With inflation cooling in the US economy, this could encourage the Fed to drop its aggressive stance toward higher rates. If such becomes reality, dollar bears may receive the thumps up to enter the scene – dragging both the DXY and equally weighted USD index lower.
As we questioned roughly back in August, are dollar bulls throwing in the towel or just taking another break before ramping up the momentum in Q4? Some clues may be offered this week in the form of the US inflation figures among other key reports.
The low down…
Traders are predicting an 88% probability of a 75-basis point rate hike in September.
These expectations were reinforced by comments from Federal Reserve Chairman Jerome Powell who reaffirmed the need to fight soaring inflation. Hawkish comments by Fed officials last Friday also boosted Fed hike bet, making the jumbo rate hike this month almost a done deal.
Interestingly, the greenback has tumbled despite the Fed expected to hike rates by 75 basis points for the third time in a row. Fed hawks are clearly in the building while strong US economic data initially supported expectations that the US central bank would not be slowing the pace of hike anytime soon. However, US inflation likely slowed for a second month in August thanks to falling gas prices. While this may not be enough to derail the Fed from firing another monetary bazooka this month, it may impact the central bank’s decision in November and December.
The week ahead…
This could be another wild week for the dollar due to the pending US economic reports.
On Tuesday, the latest inflation figures will be published which are expected to show consumer prices cooling 8.1% year-on-year in August. This would be lower than July 8.5% print and would mark two straight months of easing in the headline annual print. Should the report match expectations, this could allow the Fed to drop its aggressive approach toward rate hikes – resulting in a weaker dollar. It will be wise to keep an eye on the core CPI annual print which is expected to rise 6.1% – which will be the highest level since April. The core inflation does not include food and energy prices in the calculation because of volatility.

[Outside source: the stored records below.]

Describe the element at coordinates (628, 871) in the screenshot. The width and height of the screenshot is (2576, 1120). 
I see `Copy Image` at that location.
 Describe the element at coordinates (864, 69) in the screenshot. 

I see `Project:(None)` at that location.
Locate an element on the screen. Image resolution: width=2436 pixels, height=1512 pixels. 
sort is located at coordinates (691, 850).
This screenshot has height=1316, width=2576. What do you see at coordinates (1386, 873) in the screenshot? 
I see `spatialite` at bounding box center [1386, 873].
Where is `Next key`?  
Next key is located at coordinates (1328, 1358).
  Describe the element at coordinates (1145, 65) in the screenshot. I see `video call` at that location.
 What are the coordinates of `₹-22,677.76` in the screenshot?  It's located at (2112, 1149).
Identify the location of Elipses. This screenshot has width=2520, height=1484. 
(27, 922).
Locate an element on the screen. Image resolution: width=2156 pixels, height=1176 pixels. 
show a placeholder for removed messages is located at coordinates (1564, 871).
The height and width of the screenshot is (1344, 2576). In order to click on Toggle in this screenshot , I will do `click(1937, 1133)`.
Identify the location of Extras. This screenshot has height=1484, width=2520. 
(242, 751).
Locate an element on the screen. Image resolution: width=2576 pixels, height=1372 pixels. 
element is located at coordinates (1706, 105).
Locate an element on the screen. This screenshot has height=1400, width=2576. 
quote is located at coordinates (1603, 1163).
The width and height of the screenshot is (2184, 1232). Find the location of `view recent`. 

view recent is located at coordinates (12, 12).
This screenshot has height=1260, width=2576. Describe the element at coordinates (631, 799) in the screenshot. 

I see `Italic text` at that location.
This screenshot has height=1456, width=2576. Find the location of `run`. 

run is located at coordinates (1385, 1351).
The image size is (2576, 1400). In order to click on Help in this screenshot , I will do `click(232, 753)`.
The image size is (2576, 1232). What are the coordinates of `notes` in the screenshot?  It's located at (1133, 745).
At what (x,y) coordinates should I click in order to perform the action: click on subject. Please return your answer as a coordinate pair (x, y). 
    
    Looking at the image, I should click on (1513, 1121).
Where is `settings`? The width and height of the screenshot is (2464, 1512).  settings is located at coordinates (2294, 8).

Much attention will be directed towards the weekly initial jobless claims, August retail sales, and industrial production figures on Thursday which could provide further insight into the health of the US economy. A strong set of reports may reinforce rate hike bets which is dollar positive, while a negative set of reports could dampen aggressive rate hike expectations – dragging the dollar lower.
Friday offers the US consumer sentiment for September. Consumer sentiment was revised higher to 58.2 back in August and is expected to hit 60 this month. A positive figure could provide USD bulls a helping hand before the week comes to an end.
Time for dollar to tumble?
After failing to secure a weekly close above 1.2184, the equally weighted dollar index could be preparing to tumble lower.
Prices remain under pressure on the weekly charts with a solid breakdown below 1.1900 opening a path toward 1.1700 and 1.1600, respectively. Should 1.1700 prove to be reliable support, a rebound back towards 1.1900 could be a possibility.